◆ **Entries supplied**:
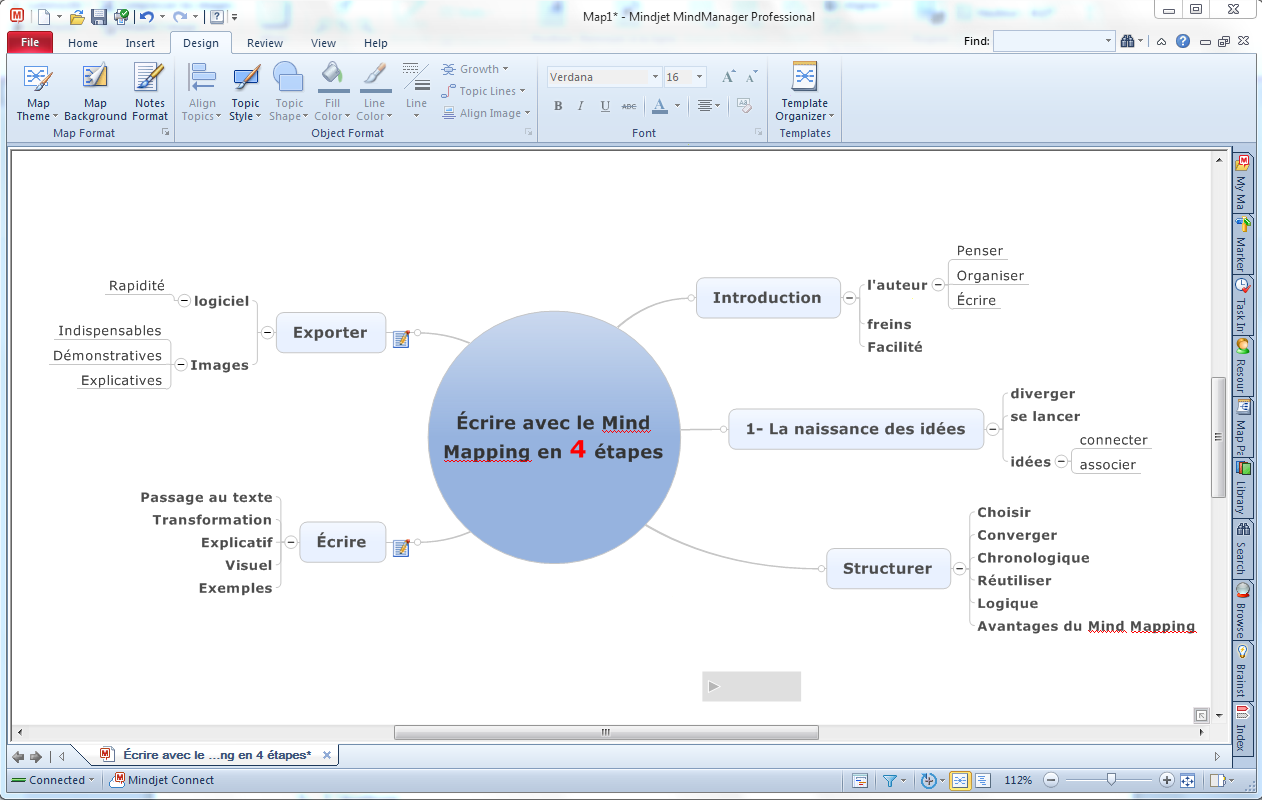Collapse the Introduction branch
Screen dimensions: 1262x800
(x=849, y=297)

--

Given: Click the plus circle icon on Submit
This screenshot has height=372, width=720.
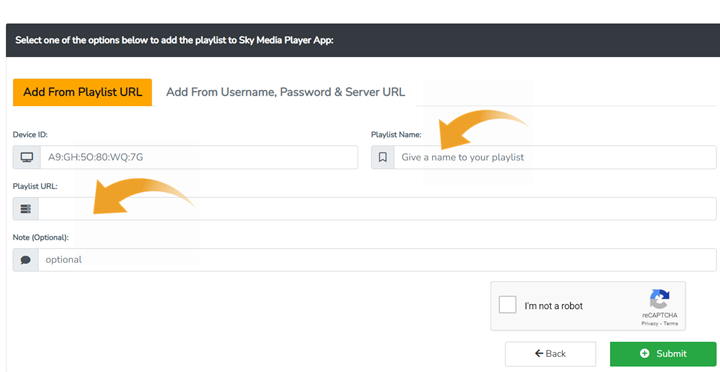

◆ **Your instructions**:
Would you please write out, exactly and with no other lines, the stretch of the listing above from the line containing "Given: Click the plus circle icon on Submit" through the line containing "This screenshot has height=372, width=720."?

◆ **Answer space**:
Given: Click the plus circle icon on Submit
This screenshot has height=372, width=720.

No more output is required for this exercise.